Mar 4, 2023

New Assessment for Immunotherapy Response Identified

Posted by in category: biotech/medical

As a survival mechanism, some tumors, particularly many solid tumors, have evolved to express the ligands capable of turning off the immune response. While immune regulation benefits us under normal conditions, any hindrance of the immune response in the presence of cancer can become detrimental. Understanding these biological processes has led to the development of a promising immunotherapeutic modality: the immune checkpoint inhibitor (ICI). ICIs work by blocking the signals that dampen the immune response.

One prominent checkpoint pathway consists of programmed death 1 (PD1), located on immune cells, and programmed death ligand 1 (PD-L1), expressed on tumor cells. The FDA has approved numerous ICIs to block the interaction of PD-1 and PD-L1 for patients with various solid tumors, including skin, lung, and liver cancers.

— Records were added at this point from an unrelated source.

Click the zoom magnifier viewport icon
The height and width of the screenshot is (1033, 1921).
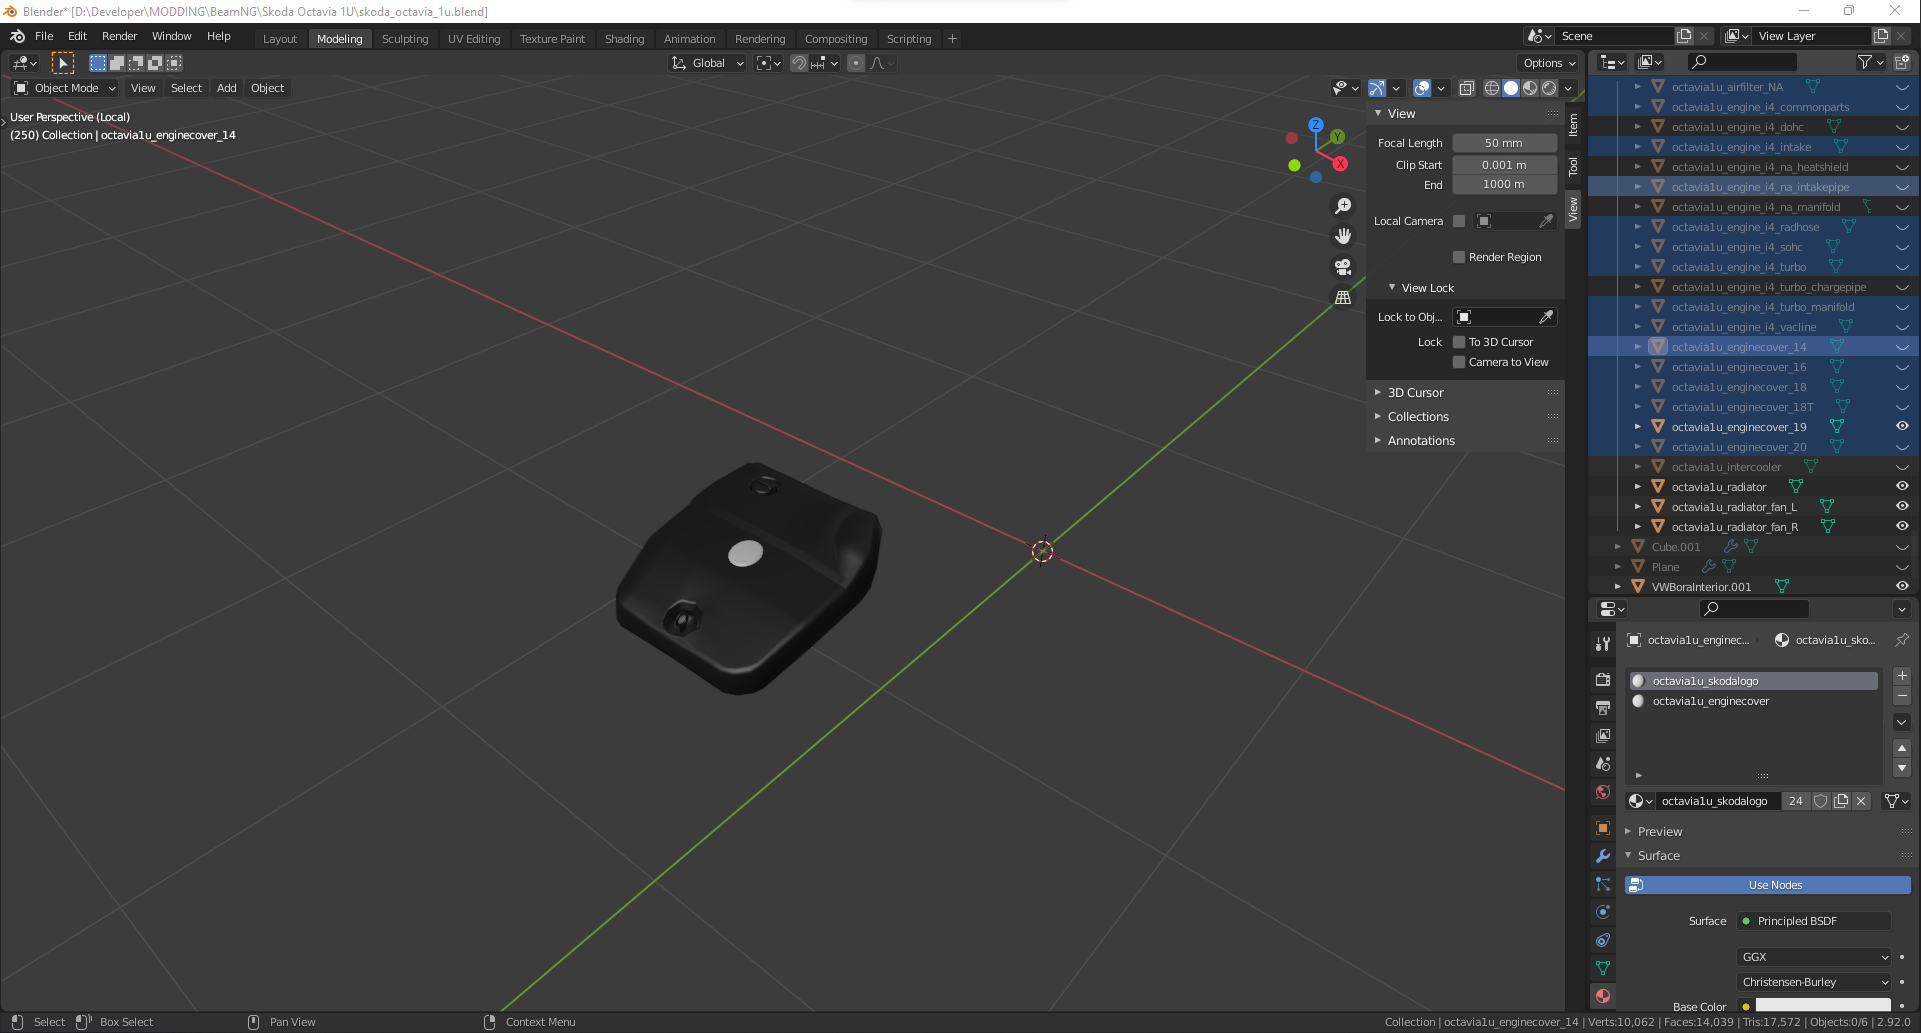point(1343,206)
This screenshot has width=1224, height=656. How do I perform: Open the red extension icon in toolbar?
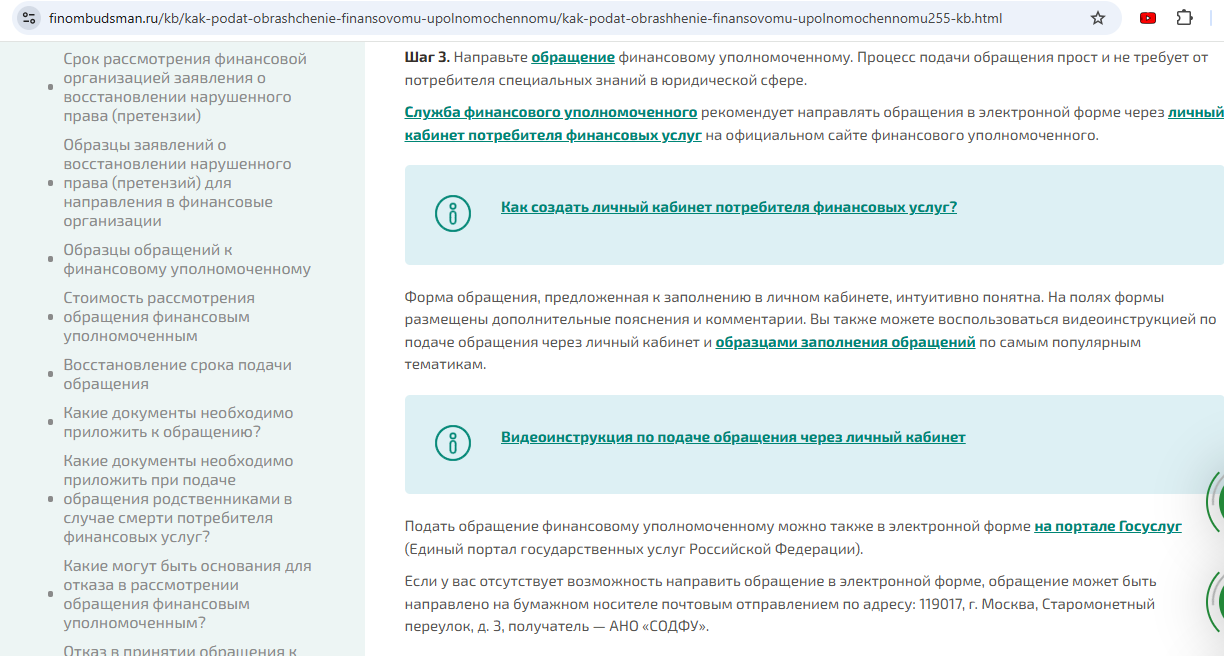1148,18
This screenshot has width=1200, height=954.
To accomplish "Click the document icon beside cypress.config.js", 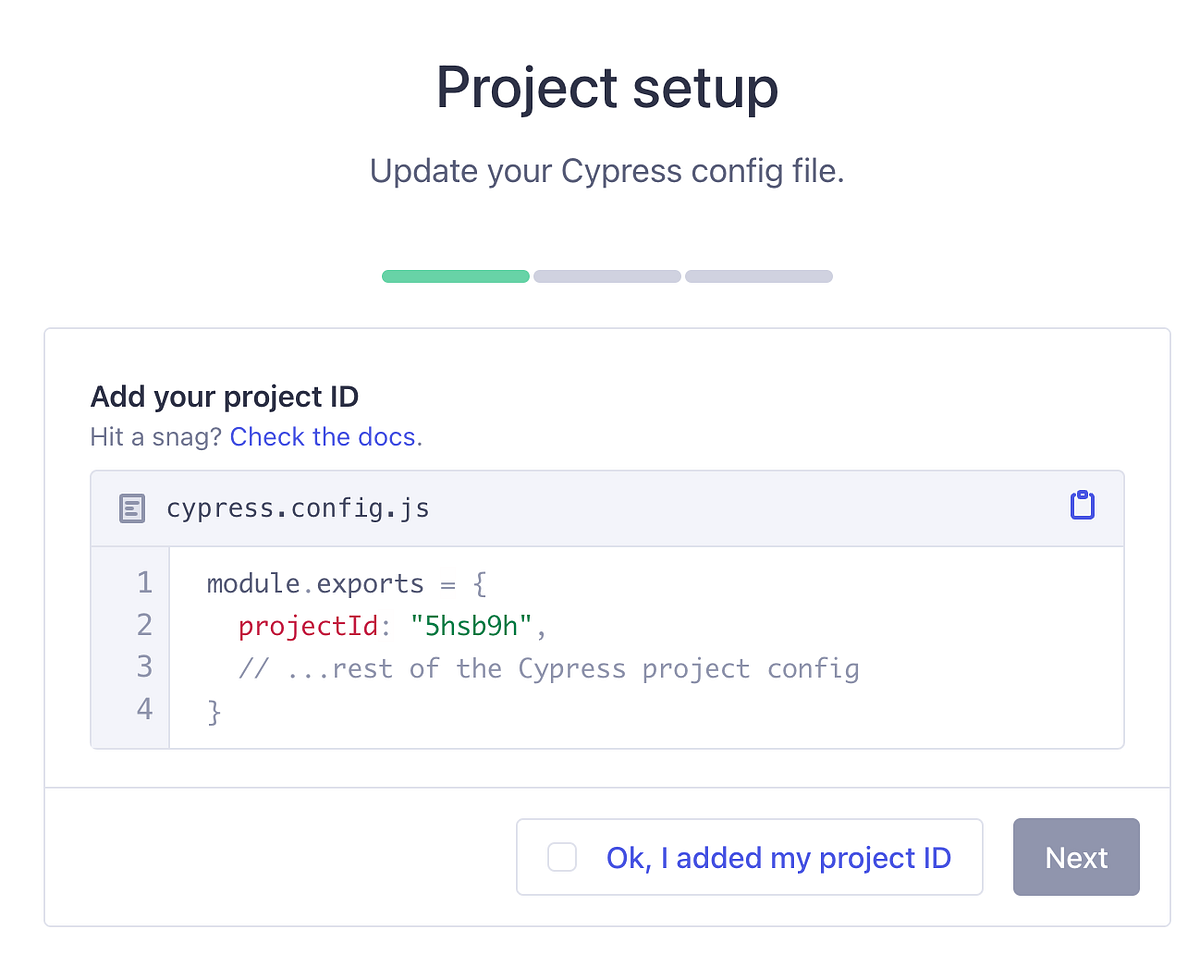I will click(x=131, y=508).
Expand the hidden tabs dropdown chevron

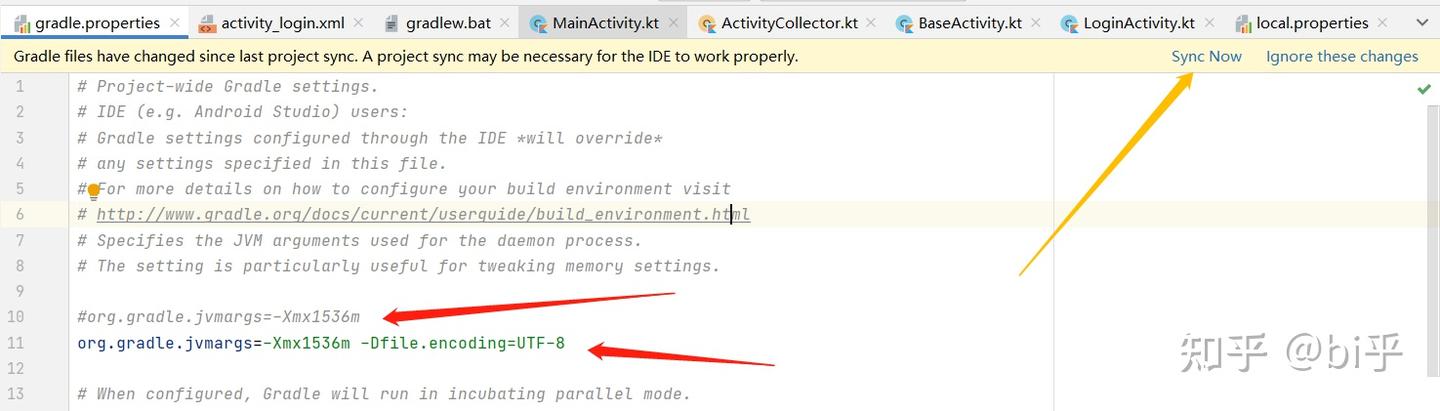pos(1422,23)

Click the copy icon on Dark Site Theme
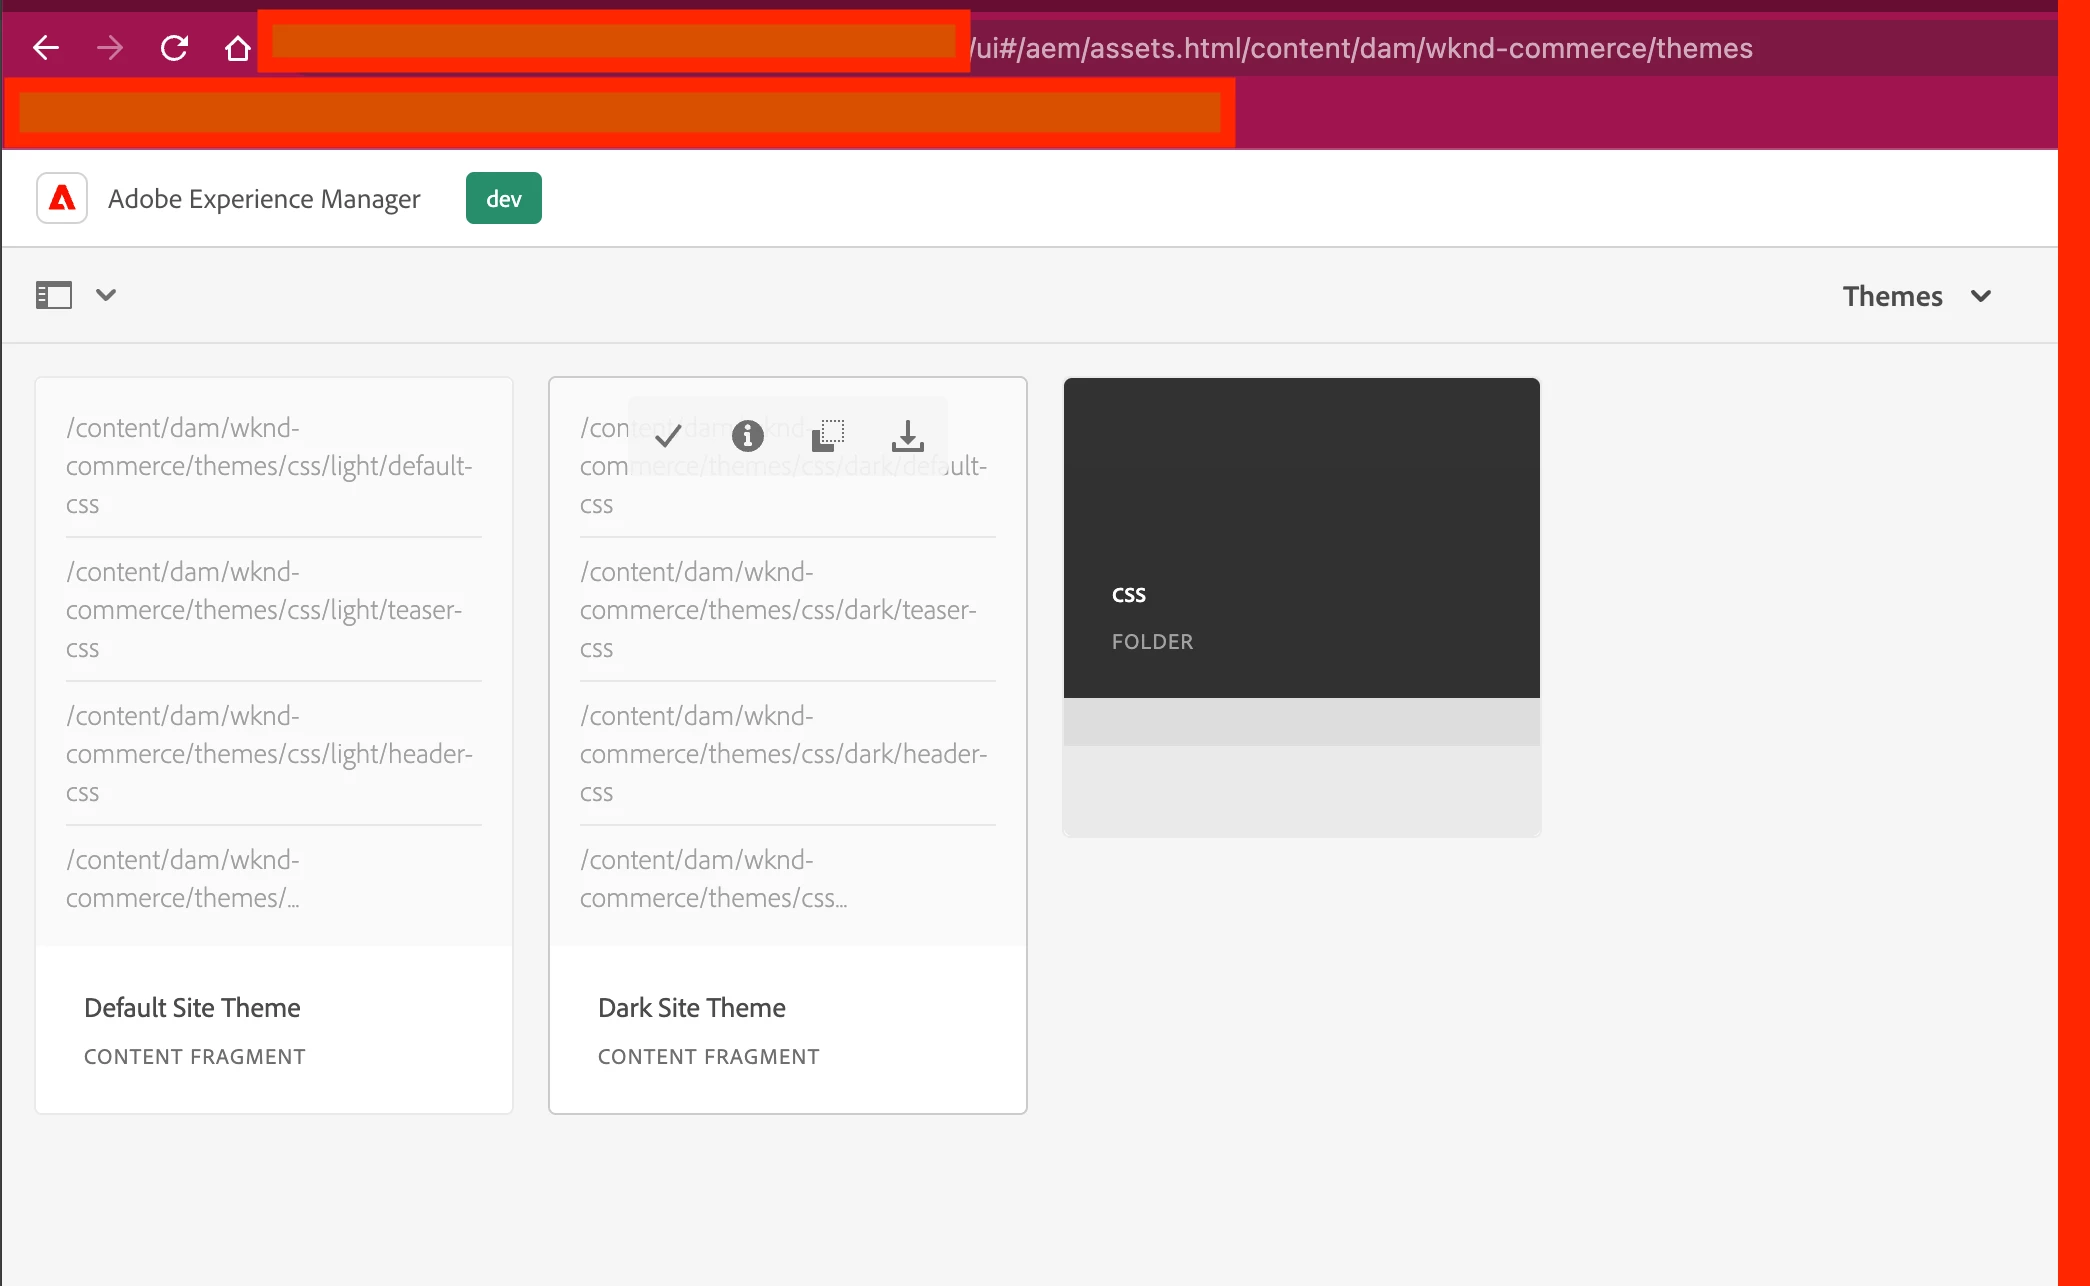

Predicting the patients most likely to benefit from PD-1/PD-L1 interventions remains a high priority. Depending on the type of cancer, different tests can predict a patient’s likelihood of responding to ICIs. In some cancers, a readout used to access ICI responsiveness is a patient’s tumor mutational burden (TMB), an estimate of how many mutations appear in the cancer genome. However, better predictive models could help identify more patients who could benefit from these therapies.